■ Your task
What is needed is each line of the data below that holds the string "attachment".

■ Data to use
● ● ● ● ●
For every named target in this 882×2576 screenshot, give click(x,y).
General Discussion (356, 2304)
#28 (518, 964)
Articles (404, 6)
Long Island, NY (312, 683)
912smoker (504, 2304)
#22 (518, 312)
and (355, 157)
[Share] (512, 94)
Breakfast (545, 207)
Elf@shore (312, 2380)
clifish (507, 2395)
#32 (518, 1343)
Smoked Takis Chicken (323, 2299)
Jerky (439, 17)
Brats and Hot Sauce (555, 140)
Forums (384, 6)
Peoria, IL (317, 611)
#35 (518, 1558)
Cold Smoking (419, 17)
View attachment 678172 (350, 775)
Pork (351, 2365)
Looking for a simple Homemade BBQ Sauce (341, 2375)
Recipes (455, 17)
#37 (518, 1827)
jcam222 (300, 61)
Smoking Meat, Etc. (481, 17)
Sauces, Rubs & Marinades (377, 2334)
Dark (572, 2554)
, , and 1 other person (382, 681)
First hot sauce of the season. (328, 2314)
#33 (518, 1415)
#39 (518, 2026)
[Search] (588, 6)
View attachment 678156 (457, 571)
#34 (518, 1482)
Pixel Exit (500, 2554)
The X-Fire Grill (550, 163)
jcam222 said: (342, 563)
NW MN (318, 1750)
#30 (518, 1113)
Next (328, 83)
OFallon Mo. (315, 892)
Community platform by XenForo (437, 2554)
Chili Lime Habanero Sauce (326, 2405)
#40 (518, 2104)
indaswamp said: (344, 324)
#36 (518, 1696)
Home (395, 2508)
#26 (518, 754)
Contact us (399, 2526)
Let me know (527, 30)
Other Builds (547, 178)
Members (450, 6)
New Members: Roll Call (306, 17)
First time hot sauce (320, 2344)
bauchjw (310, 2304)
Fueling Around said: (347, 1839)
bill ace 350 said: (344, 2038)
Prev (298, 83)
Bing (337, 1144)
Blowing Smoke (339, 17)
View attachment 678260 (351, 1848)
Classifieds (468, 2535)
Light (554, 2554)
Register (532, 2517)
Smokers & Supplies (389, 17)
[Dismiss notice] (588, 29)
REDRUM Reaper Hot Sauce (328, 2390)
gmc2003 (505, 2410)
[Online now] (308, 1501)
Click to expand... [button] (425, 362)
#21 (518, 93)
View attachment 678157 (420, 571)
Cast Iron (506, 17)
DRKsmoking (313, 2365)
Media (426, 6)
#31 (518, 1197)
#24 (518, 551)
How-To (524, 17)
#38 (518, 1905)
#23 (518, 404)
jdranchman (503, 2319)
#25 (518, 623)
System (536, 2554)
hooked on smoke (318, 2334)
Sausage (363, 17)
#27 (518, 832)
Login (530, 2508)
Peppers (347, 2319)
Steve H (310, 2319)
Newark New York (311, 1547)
● ● ● ● ●
■ Task output
View attachment 678172 (350, 775)
View attachment 678156 (457, 571)
View attachment 678260 (351, 1848)
View attachment 678157 (420, 571)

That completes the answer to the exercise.